In all management activities, the McCarthy/Kennecott community seeks to assure a future in which Kennecott:
• Is stabilized to prevent deterioration of historic structures or artifacts and to make them available to the public, to the greatest extent possible in accordance with public safety.
• Is managed with a “light touch” in which projects are undertaken in small steps, at modest costs, with minimal intervention process. How the “light touch” approach will be defined in relation to the Secretary of Interior’s Standards for Treatment of Historic Properties will be determined by a cooperative process involving local residents and NPS.
• Is not just an abandoned mining town, but also a place that reflects the vitality, creativity, and community spirit of today’s residents.
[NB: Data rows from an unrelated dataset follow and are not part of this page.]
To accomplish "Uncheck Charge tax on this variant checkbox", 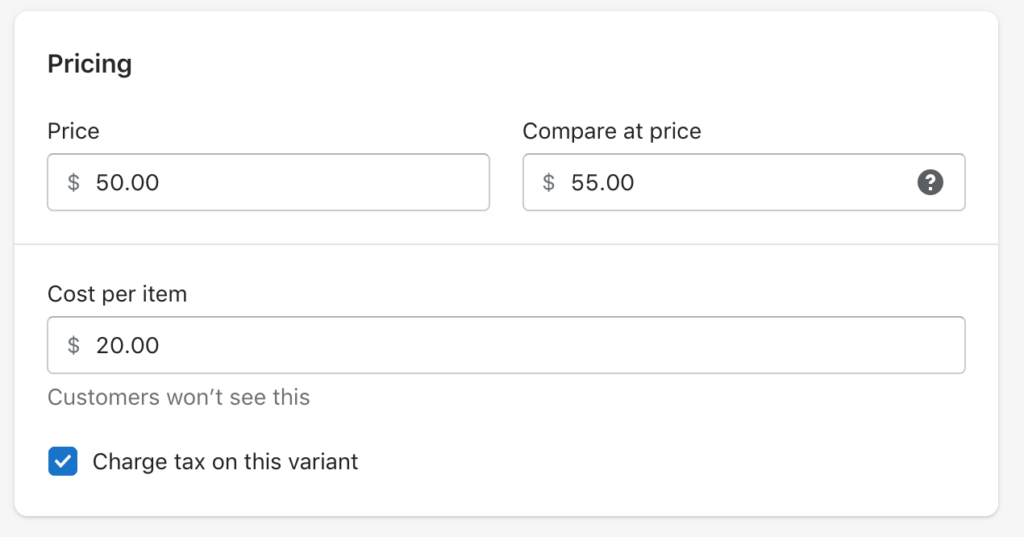I will click(x=63, y=461).
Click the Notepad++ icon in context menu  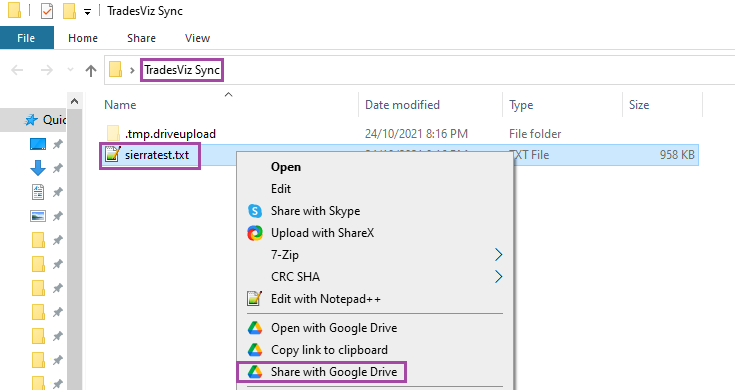pyautogui.click(x=255, y=299)
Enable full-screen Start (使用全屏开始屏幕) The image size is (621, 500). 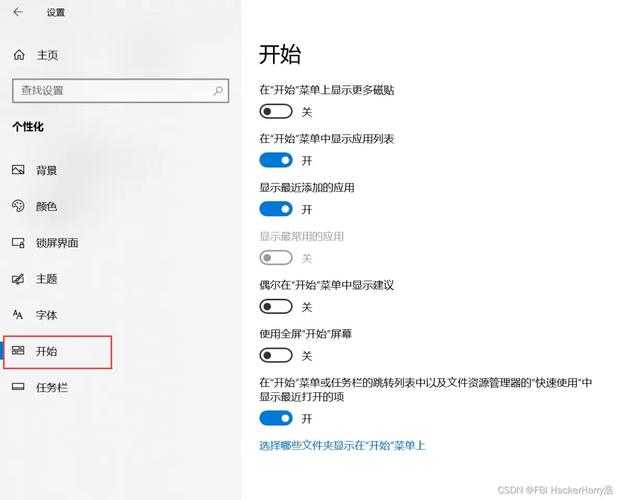point(276,355)
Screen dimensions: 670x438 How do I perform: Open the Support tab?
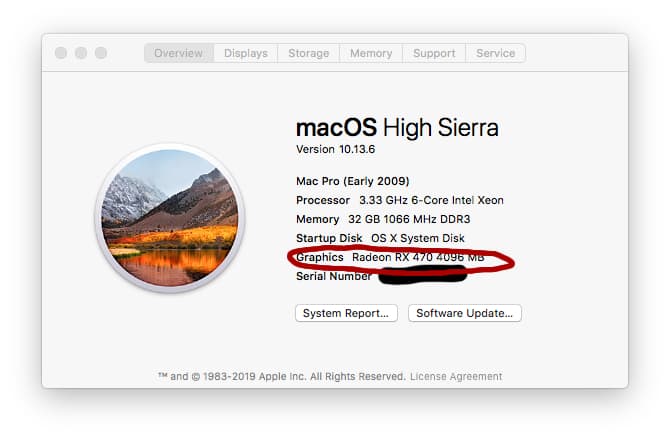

• Retains the slow pace, quiet, and spaciousness that foster contemplation and individual reflection. In particular, NPS will encourage visitors to enjoy the NHL as pedestrians, and will seek to minimize the impact of management activities (including, but not limited to, noise and visual impact) on both visitors and local residents alike.
• Is part of a larger community in which residents act both individually and collectively to guide the future of the area.
• Contributes to a strong, reasonably diverse economy that includes locally owned and operated businesses, community-based nonprofits, and traditions of barter and subsistence.
• Protects and honors small-town values: safety, cooperation, self-sufficiency, and personal freedoms consistent with state and Federal laws.
• Is a place where tourism is allowed to evolve within the capacity of the community, rather than a place where external intervention and control accelerate growth.
• Is seen by local residents and visitors alike in its true context: a remote outpost of civilization in the midst of an enormous mountain wilderness.
• Is managed to protect the cultural and natural resources of this historic mining district and the surrounding glacial landscape; and provides a safe, educational, and rewarding experience for the area’s visitors and residents.